Where did Johnson develop her leadership theory? On the tennis court, of course! “Just as you acquire new shots and approaches to tennis, you have to be constantly looking for new ideas and wanting to learn everything you can in business,” she said in the podcast. “You have to be nimble and agile enough to respond to any new situation or challenge.”

The key to corporate agility, Johnson emphasized, involves getting past thinking of yourself as the smartest person in the room. “Being curious and thinking through it collaboratively, that is the difference between ‘know it all’ and ‘learn it all,’” she said.

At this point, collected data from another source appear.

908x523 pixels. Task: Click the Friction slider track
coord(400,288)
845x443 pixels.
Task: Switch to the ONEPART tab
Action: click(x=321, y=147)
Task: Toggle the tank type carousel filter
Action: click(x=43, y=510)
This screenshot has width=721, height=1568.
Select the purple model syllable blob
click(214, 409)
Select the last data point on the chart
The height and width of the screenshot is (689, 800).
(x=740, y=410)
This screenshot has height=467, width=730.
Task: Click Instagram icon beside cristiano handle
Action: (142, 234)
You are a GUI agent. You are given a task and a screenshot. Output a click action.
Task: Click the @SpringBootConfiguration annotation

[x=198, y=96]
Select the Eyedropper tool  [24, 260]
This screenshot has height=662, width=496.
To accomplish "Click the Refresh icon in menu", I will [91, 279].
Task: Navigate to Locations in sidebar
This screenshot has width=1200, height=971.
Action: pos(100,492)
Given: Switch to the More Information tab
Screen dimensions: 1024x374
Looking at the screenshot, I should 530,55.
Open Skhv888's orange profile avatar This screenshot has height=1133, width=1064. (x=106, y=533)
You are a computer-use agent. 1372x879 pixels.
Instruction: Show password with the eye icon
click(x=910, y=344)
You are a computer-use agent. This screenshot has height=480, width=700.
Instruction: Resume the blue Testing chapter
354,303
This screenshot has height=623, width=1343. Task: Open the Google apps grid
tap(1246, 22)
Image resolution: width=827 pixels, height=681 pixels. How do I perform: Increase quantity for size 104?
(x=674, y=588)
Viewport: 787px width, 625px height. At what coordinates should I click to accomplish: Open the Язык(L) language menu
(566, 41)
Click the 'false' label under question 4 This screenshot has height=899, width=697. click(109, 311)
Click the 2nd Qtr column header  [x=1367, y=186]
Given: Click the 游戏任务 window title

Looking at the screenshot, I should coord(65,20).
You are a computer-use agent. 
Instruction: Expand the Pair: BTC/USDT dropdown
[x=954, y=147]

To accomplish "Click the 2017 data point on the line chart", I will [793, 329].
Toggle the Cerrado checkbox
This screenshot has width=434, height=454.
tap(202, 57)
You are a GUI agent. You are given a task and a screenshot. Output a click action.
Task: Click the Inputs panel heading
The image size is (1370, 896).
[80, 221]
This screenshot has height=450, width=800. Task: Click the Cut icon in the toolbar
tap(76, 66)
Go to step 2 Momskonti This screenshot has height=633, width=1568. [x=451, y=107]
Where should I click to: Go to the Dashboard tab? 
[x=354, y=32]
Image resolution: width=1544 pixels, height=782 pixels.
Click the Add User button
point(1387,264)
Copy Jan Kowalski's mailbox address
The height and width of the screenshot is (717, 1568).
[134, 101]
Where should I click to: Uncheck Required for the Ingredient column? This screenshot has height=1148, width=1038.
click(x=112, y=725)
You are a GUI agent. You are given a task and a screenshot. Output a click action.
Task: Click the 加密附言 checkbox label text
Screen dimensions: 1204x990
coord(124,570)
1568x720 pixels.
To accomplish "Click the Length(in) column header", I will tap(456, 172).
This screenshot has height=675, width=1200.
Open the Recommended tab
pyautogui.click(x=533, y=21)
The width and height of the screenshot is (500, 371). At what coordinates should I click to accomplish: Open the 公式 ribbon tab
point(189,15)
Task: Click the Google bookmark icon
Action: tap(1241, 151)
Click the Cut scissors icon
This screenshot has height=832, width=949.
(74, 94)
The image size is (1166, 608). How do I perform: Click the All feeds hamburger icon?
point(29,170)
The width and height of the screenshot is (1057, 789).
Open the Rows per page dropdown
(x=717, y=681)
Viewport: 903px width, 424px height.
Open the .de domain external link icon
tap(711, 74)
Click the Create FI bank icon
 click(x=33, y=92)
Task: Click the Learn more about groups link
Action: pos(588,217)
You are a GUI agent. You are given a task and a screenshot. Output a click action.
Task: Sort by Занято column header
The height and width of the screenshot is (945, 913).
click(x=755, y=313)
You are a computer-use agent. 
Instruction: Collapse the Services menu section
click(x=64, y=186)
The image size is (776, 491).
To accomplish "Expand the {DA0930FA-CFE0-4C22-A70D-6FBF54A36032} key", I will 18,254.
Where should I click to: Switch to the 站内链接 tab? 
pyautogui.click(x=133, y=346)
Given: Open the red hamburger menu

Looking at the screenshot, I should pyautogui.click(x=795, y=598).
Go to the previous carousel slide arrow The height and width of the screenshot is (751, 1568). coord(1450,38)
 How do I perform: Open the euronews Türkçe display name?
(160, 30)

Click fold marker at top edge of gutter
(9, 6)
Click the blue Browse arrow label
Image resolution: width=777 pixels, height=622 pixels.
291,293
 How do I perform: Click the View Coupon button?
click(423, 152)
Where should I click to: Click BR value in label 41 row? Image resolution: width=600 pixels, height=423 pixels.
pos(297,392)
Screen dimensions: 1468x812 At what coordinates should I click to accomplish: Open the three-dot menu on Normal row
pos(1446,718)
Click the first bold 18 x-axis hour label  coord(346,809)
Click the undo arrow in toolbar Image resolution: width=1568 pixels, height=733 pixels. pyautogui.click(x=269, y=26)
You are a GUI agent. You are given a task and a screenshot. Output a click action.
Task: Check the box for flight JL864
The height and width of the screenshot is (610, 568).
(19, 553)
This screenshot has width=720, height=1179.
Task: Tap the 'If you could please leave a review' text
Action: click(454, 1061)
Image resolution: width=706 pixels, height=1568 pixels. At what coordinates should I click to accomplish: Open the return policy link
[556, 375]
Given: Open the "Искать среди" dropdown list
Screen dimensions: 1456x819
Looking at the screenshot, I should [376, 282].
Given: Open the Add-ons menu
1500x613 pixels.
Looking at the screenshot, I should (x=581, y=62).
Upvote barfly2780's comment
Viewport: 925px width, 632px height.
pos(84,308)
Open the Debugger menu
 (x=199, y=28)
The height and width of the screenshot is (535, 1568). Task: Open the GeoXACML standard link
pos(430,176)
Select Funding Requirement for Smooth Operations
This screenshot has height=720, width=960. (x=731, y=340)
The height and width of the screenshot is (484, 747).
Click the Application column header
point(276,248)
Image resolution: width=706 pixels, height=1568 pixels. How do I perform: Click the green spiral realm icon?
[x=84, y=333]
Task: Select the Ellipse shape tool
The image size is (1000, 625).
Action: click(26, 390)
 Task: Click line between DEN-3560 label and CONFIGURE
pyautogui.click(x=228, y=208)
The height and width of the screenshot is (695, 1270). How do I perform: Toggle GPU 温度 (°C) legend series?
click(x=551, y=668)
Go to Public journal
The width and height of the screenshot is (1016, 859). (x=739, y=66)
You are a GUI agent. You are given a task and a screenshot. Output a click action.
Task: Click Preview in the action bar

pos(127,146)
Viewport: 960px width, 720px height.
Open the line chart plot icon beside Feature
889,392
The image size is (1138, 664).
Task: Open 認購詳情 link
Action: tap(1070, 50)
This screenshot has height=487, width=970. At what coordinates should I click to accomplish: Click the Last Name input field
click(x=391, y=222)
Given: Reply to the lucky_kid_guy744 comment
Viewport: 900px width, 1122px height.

It may seem like a stretch to try to apply the same mindset on the tennis court to the corner office of one of the world’s biggest, most connected fiber networks and one of the largest providers of digital connectivity to businesses and the government. But Johnson insists the “thinking game” is the same. Listeners will learn the principles Johnson champions in the workplace including:

  • Feedback is your friend: “Going from bad to good to great to the greatest of all time requires the ability to take feedback on how you are performing today,” she offered. “Don’t think about it as criticism. Think about it as a way to get to the next level. That shift and orientation is everything.”
  • Getting it right trumps being right: A culture built around getting successful results determines “everything from how you show up in a room full of executive leaders who are trying to think through problems together, or presenting to the board about our quarterly results, or even on an earnings call,” Johnson pointed out.
  • Focus on the basics: “Have you ever been coached by somebody, and they give you 72 things to work on?” asked Johnson. You have to tell me just three basics.”